LECCE – Prende ufficialmente il via l’undicesima edizione di “Women for Progress – Donne a sostegno del mondo”, l’evento internazionale promosso dall’associazione culturale “In Progress” di Taranto, dedicato ai temi di salute, ambiente e diritti umani nel quadro dell’Agenda 2030.

Il primo appuntamento è fissato per lunedì 1° giugno alle ore 10 nel Castello Acquaviva di Nardò, dove si terrà la conferenza stampa di presentazione del programma che accompagnerà l’iniziativa fino al 7 giugno.

Delegate internazionali e focus sull’Agenda 2030

All’incontro saranno presenti le rappresentanti dell’associazione organizzatrice, Giuseppina Nobile e Giuseppe Borrillo, insieme all’assessore all’Ambiente e all’Istruzione Maria Cristina Libetta.

Attesa anche la partecipazione della brasiliana Khrystma Siberth, vincitrice dell’edizione 2025, che ha realizzato nel proprio Paese un progetto per garantire acqua potabile a 400 famiglie nella comunità rurale di Vila Princesa, nel bacino del Rio delle Amazzoni.

Accanto a lei, saranno presenti le sedici “Ambasciatrici del Progresso” provenienti da diversi Paesi del mondo, protagoniste dell’edizione 2026 con progetti dedicati alla promozione della salute, alla tutela ambientale e ai diritti umani, con particolare attenzione all’inclusione sociale e all’uguaglianza di genere.

Scuole e partecipazione giovanile

Alla conferenza prenderanno parte anche gli studenti del gruppo scout AGESCI Nardò 2, coinvolti in attività di reportage, interviste e produzione di contenuti multimediali, in un percorso di partecipazione attiva e sensibilizzazione sui temi centrali del progetto.

Dopo la conferenza, le delegazioni internazionali visiteranno il centro storico di Nardò, in un momento di incontro con il territorio e le sue bellezze culturali.

Un evento internazionale sostenuto da istituzioni europee

“Women for Progress” è patrocinato, tra gli altri, dal Parlamento Europeo e dal Ministero del Turismo, oltre che dalle istituzioni locali.
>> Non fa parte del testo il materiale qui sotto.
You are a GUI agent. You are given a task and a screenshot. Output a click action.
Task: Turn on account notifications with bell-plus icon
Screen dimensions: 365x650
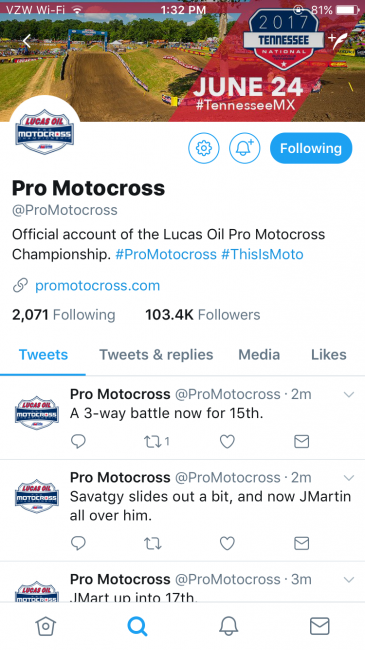(245, 148)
L’iniziativa si sviluppa nell’arco di dieci giorni con un programma diffuso di incontri, progetti e attività culturali.

L’obiettivo resta quello di trasformare esperienze individuali in azioni concrete di impatto sociale, in linea con gli obiettivi dell’Agenda 2030 e con una visione globale di cooperazione tra popoli e culture.